Elle compte parmi plus de 100 000 Nicaraguayens qui, selon les estimations, ont fui la persécution et les violations des droits humains à la suite du mouvement de protestation. Comme elle, plus de 86 000 d'entre eux ont rejoint le Costa Rica en quête de protection.
Bien qu'elle ait réussi à échapper au danger, Catalina est toujours aux prises avec ses blessures. Sans emploi, elle n'avait pas les moyens de se payer des soins médicaux au Costa Rica. Et en tant que réfugiée, sans assurance médicale, elle ne pouvait pas accéder au système de santé publique du pays.
« J'ai commencé à avoir froid et à penser que j'allais mourir... Je ne pensais qu'à mes filles. »
Mais un accord signé entre le régime de sécurité sociale du Costa Rica et le HCR a changé la donne pour Catalina et des milliers d'autres comme elle. L'accord a étendu la couverture du régime de sécurité sociale du pays à 6000 réfugiés et demandeurs d'asile extrêmement vulnérables.
Maria Josée Barth Vega, employée du HCR en charge de la santé publique au Costa Rica, a souligné que les personnes forcées de fuir leur pays d'origine ont souvent tendance à souffrir de maladies chroniques qui nécessitent des soins de longue durée, ajoutant que le stress de quitter son domicile aggrave parfois leur condition.
« De nombreux réfugiés et demandeurs d'asile ont des blessures et des traumatismes qui nécessitent des soins médicaux urgents. Un accès efficace aux services de santé est indispensable afin qu'ils puissent reconstruire leur vie dans la dignité », explique Catalina.

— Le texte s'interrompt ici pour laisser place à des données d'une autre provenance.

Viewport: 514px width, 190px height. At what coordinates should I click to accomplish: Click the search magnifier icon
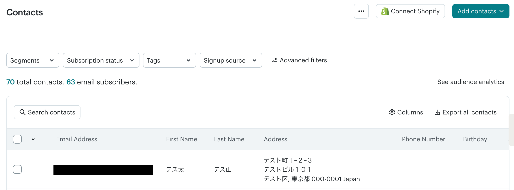[x=23, y=112]
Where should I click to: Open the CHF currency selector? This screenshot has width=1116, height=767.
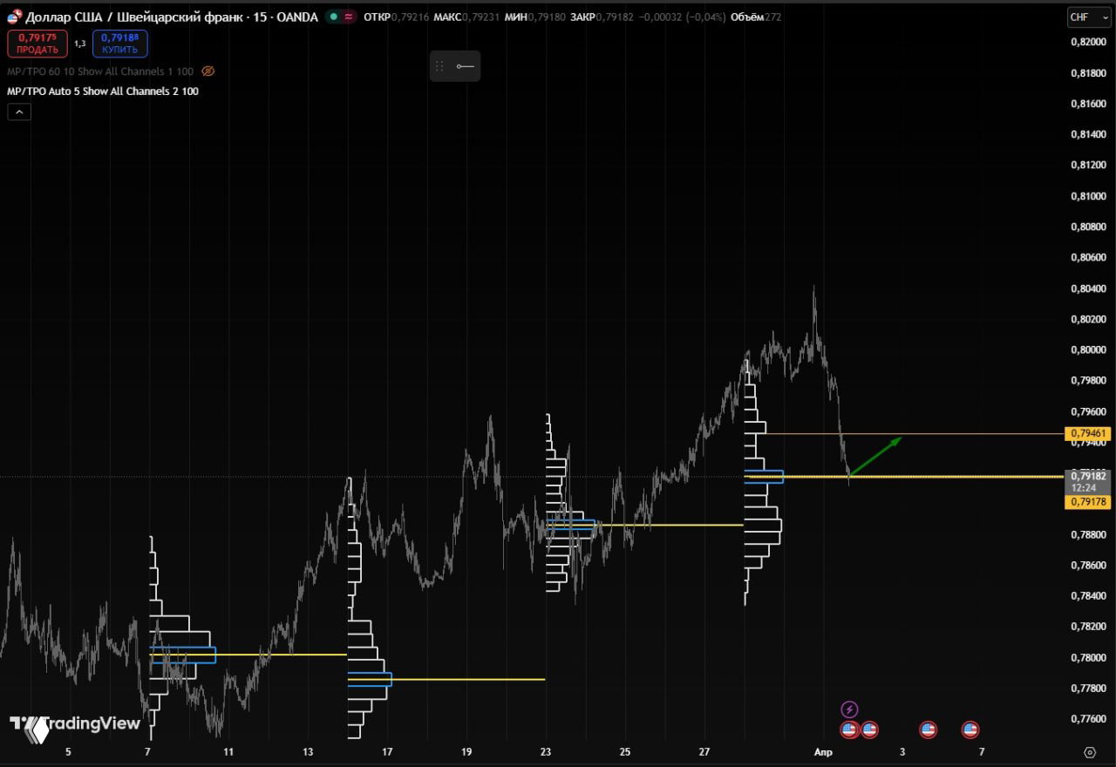point(1087,17)

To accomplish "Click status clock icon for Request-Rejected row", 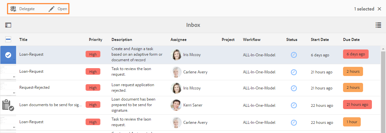I will click(294, 88).
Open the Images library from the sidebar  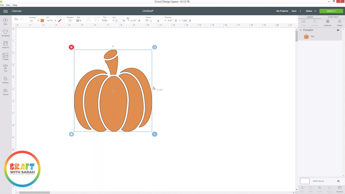[x=5, y=56]

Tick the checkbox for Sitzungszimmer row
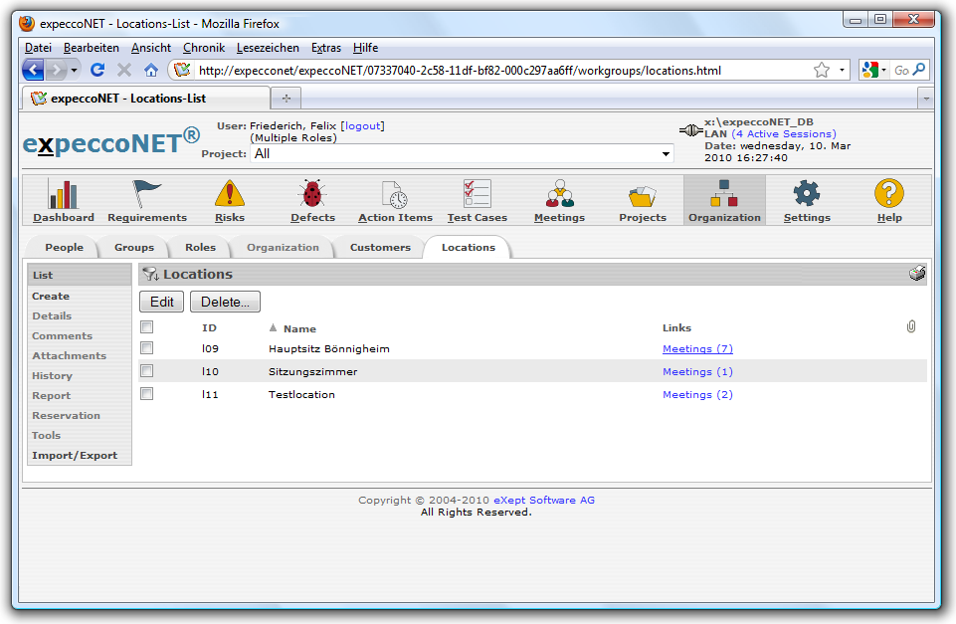pyautogui.click(x=147, y=371)
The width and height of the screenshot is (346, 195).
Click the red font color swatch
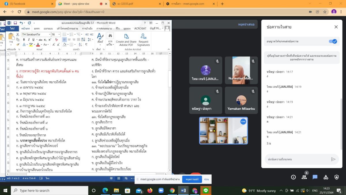[38, 45]
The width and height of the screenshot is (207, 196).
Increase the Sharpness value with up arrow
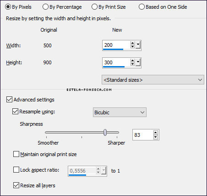[155, 133]
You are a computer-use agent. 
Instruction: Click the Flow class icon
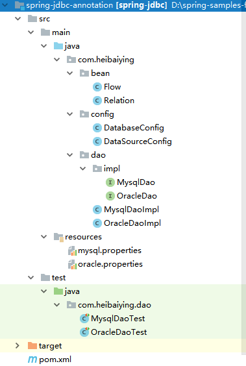[x=97, y=87]
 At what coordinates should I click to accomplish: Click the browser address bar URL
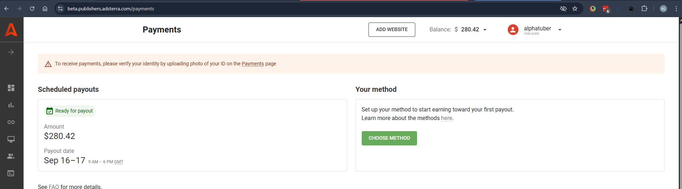[x=111, y=9]

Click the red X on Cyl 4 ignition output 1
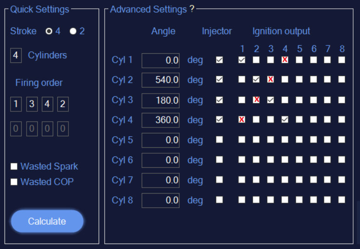[242, 119]

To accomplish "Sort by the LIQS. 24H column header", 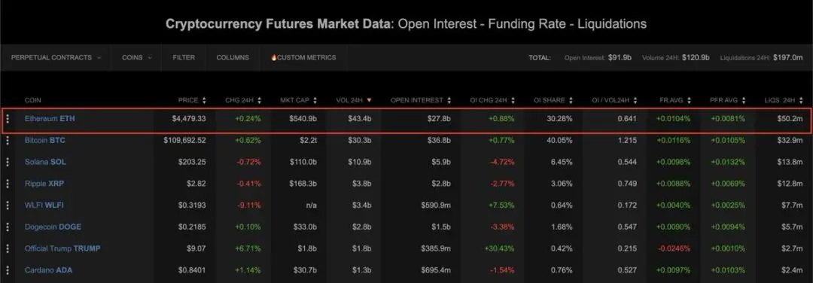I will 784,100.
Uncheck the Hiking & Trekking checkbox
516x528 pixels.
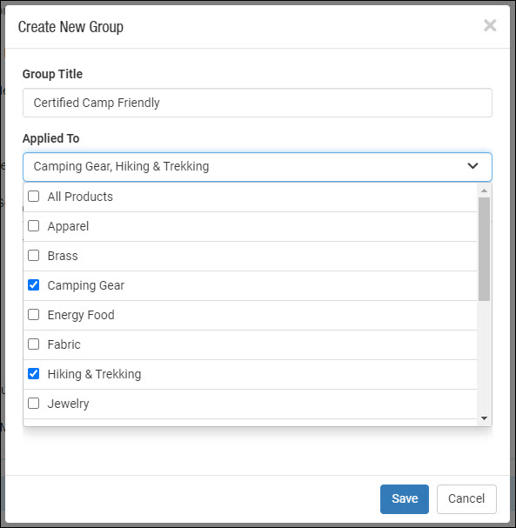click(33, 374)
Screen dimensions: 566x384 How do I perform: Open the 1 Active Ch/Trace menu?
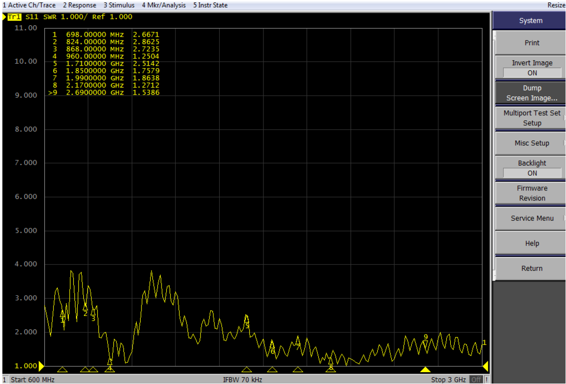(x=29, y=5)
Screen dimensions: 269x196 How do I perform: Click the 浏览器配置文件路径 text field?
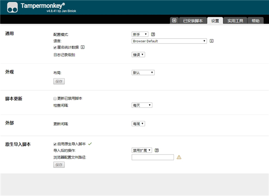(152, 157)
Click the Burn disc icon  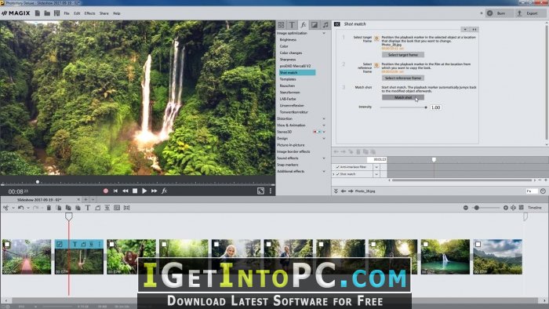coord(490,13)
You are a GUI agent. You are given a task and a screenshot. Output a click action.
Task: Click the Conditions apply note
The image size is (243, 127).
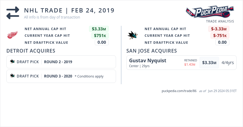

- Voir aussi : Deux années de crise politique et sociale au Nicaragua ont forcé plus de 100 000 personnes à fuir en exil
L'initiative revêt encore davantage d’importance dans le contexte de la pandémie de Covid-19, qui a particulièrement frappé les Amériques. Par conséquent, le HCR a modifié le programme afin de cibler également les réfugiés et les demandeurs d'asile qui sont confrontés à des risques plus élevés en raison du coronavirus, comme les personnes âgées.
Grâce à ce programme, Catalina a pu reprendre son traitement. Ses blessures physiques ont guéri, tout comme les cicatrices émotionnelles.
Catalina est maintenant revenue à sa passion : aider les autres. En travaillant avec une organisation religieuse et d'autres Nicaraguayens au Costa Rica, elle organise des initiatives pour venir en aide aux sans-abri et à d’autres personnes vulnérables dans son pays d'accueil.
« Aider les autres m'aide aussi », dit-elle.
*Nom fictif pour des raisons de protection.